Yine, “geleceğin insanına yakışır işlerin desteklenmesi” hibe programına yönelik bir proje hazırladık. Proje ile iş zekâsı yazılımları, dış ticarette hedef pazar ve istihbarat analizi, bilginin görselleştirilmesi ve KOBİ’lerimiz için verimlilik eğitimlerini planlamış bulunmaktayız. Yeni trendlerden endüstri 4.0, otonom yazılımlar ve makinalar, yapay zekâ vebitcon gibi konularda hedef kitlemiz olan üyelerimiz ve KOBİ’lerimize yönelik düzenleyeceğimiz, uygulamalı eğitimler, bilgilendirme seminerleri ve toplantılarla ihtiyaç analizleri sonucunda farklı sektörlere yönelik yapacağımız UR-GE projelerimiz planlarımız arasında yer almaktadır.
-Son zamanlarda yaptığımız en kapsamlı sohbette neredeyse Çorum ekonomisini tüm yönleriyle masaya yatırdınız. Derinlikli açıklamalarınız için çok teşekkür ediyoruz. Son olarak hedeflerinizi öğrenmek isteriz.

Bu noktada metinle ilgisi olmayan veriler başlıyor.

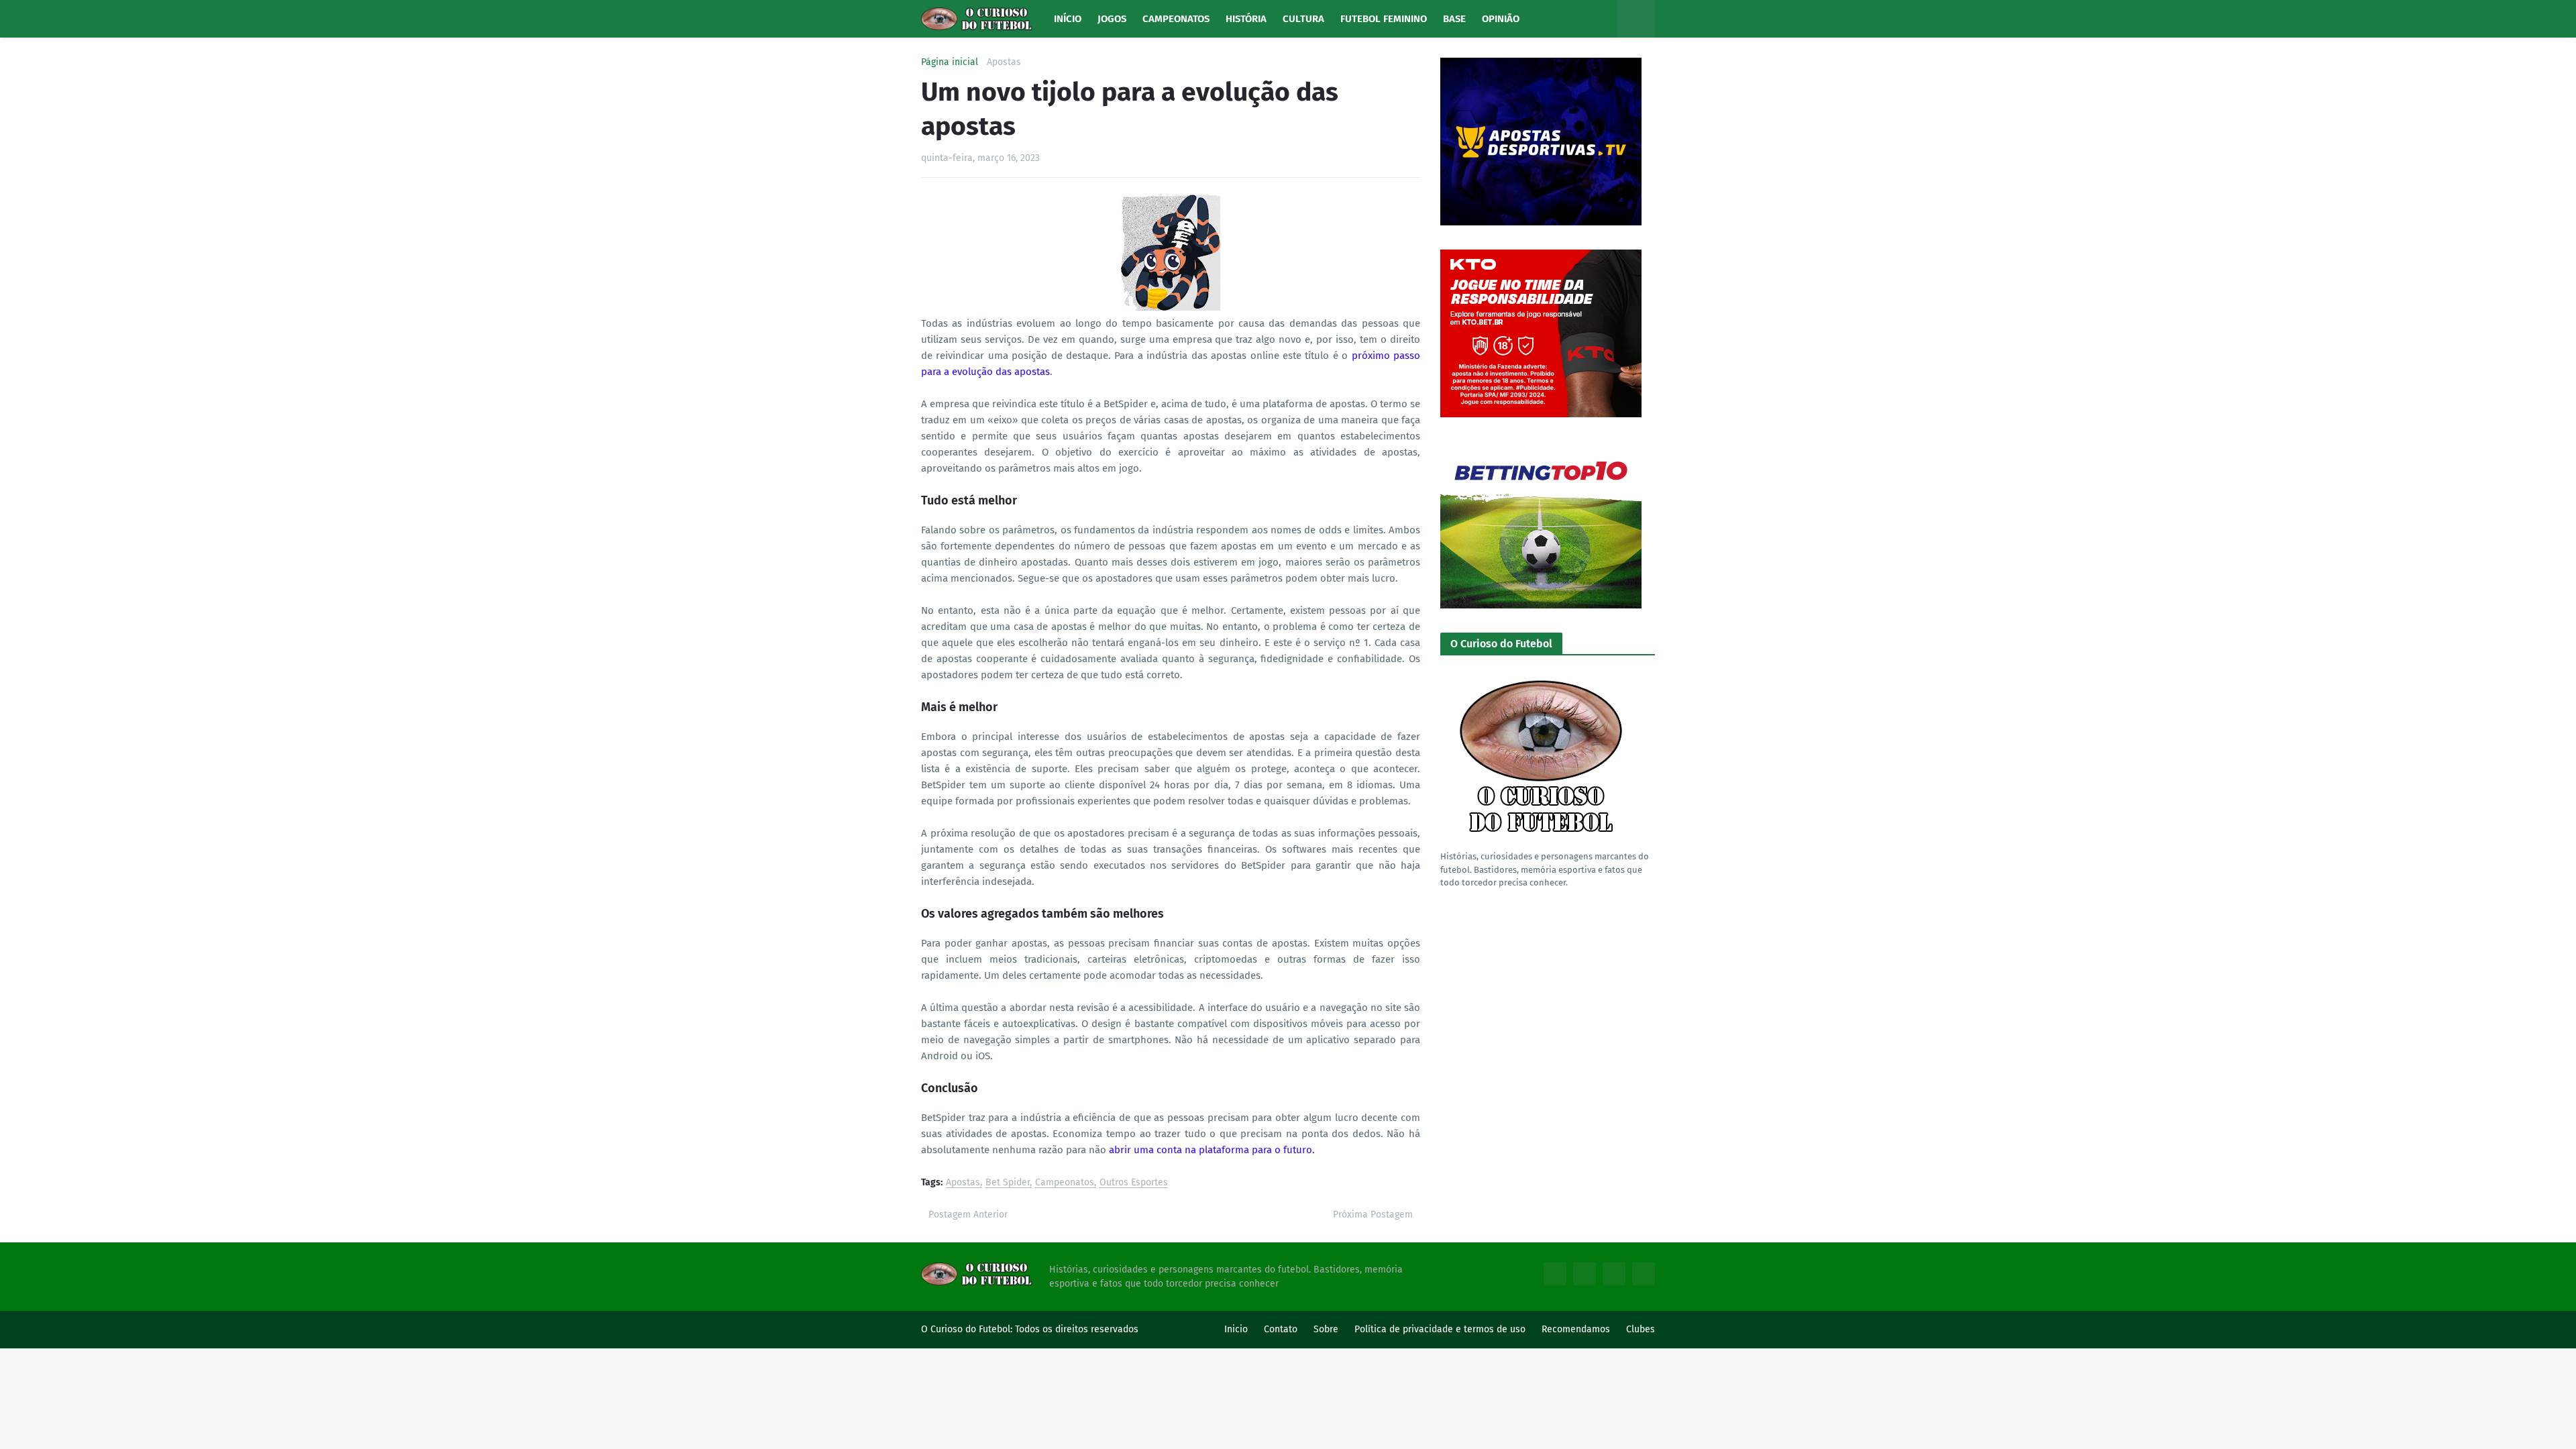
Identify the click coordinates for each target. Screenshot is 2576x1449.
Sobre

Çorum, ülkemizin makro plan ve hedeflerine ulaşmasına katkı sağlamada azim ve kararlılık içindedir. Bu nedenle sektör işbirliklerine önem vermekteyiz. Bundan sonra da ilimizdeki kamu, özel ve sivil toplum kuruluşları ile ortak paydada olmaya devam edeceğiz.